ANYWAY. I went to a conference. I settled on My Father’s World first grade curriculum. We loved it. For me, I was deep in the throes of young motherhood. At that time, I had a five year old, a three year old, and a one year old. The days were busy and the nights were not filled with the sleep I needed. My husband was in the midst of getting his Masters in Counseling. I needed a curriculum that was laid out for me. I needed a schedule and boxes to check off. I needed someone else to tell me what to do. My Father’s World was great. We went on to use it for the next 3 years. We used the First Grade, Adventures in U.S. History, and Exploring Countries and Cultures.

Fast forward three years from the beginning of all this. Another child has been added to the crew. My husband graduated from his Masters program and we moved to Western North Carolina. We have settled in and even completed a year with of a co op with other families. We all did Exploring Countries and Cultures together. It was awesome! One of my favorite years. We were together with three other families. We would meet once a week and do the fun stuff… the cooking and science and art. My older two remember that year fondly.

Well… I ordered the next level of My Father’s World… Creation to the Greeks. Another solidly put together curriculum. But as I sat there looking at it, I realized my heart wasn’t in it. I was not excited about using it and I knew my kids wouldn’t be either. I ended up making a bold and scary choice. I sold the curriculum. I called my older two (then 8 and 5) to the table and gave them each a piece of paper. I asked them to write down what they wanted to learn about. Now… I kept my math curriculum… because I know my strengths and weaknesses. Math is a weakness and I know that without a solid math curriculum for my kids, it could mean disaster for them.

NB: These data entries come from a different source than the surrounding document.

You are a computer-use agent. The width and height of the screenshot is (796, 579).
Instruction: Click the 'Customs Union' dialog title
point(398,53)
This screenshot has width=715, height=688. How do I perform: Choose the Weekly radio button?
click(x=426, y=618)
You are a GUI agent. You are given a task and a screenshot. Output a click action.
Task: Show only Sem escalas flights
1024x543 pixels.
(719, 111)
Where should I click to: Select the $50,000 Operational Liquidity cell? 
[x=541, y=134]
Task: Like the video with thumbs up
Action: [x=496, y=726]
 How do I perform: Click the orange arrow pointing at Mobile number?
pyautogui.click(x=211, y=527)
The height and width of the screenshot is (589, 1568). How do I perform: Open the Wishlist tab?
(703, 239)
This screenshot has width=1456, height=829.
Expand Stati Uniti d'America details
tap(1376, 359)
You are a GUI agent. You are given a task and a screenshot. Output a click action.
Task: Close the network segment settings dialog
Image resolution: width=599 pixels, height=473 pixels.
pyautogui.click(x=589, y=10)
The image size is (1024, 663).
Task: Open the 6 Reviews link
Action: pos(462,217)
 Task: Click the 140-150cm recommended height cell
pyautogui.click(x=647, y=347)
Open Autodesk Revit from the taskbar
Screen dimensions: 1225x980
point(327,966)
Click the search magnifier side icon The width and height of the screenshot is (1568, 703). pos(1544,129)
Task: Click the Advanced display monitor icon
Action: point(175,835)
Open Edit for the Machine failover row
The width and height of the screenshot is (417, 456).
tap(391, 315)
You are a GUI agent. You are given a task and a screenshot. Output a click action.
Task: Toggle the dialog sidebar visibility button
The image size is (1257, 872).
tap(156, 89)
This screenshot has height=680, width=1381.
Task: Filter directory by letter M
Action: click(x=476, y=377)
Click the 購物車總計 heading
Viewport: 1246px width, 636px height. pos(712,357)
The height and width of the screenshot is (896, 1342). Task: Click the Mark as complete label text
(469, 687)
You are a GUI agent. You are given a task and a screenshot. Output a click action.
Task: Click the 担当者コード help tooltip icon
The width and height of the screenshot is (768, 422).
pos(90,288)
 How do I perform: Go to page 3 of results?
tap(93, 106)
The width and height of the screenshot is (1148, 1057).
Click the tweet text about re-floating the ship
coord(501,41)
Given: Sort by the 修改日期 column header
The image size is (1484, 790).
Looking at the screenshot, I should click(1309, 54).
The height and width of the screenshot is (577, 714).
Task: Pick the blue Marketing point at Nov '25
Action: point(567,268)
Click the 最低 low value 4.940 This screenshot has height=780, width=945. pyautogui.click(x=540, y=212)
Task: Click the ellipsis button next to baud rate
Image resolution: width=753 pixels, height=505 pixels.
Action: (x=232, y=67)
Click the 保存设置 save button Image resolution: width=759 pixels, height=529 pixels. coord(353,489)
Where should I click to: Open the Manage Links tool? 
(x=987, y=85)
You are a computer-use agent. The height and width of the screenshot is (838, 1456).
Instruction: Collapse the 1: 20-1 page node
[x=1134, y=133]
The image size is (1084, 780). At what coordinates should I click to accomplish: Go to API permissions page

My oldest wrote that he wanted to learn about “how things work” and the next oldest wrote that she wanted to learn about “pandas.” By the way… this is the method that I have implemented every year since and for at least three years, she wrote she wanted to learn about pandas. So… if you ever need to know about pandas… I’ ve got you covered. I took the things they wrote down and started gathering materials. I utilized Pinterest, Teachers Pay Teachers, the library, YouTube… I gathered materials to help meet the desires of my kids. We read books and wrote reports (language arts), we made models using legos, cardboard boxes, Hot Wheels Cars (STEM- Science), we did virtual tours of zoos, watched documentaries, and learned about China (Social Studies and History), and we painted and drew pictures (Art). Once we exhausted all we could about “how things work” and “pandas,” I asked them what was next and we did it all again.

Y’all… they LOVED that year in school. I would hear them in their room in the mornings talking about how they were so excited to “do school.” It was a really fun year and I learned a lot through the experience of letting go and trusting the process.

Resources for Homeschooling Elementary School

Curriculum Options (There are so many out there. These are just a few)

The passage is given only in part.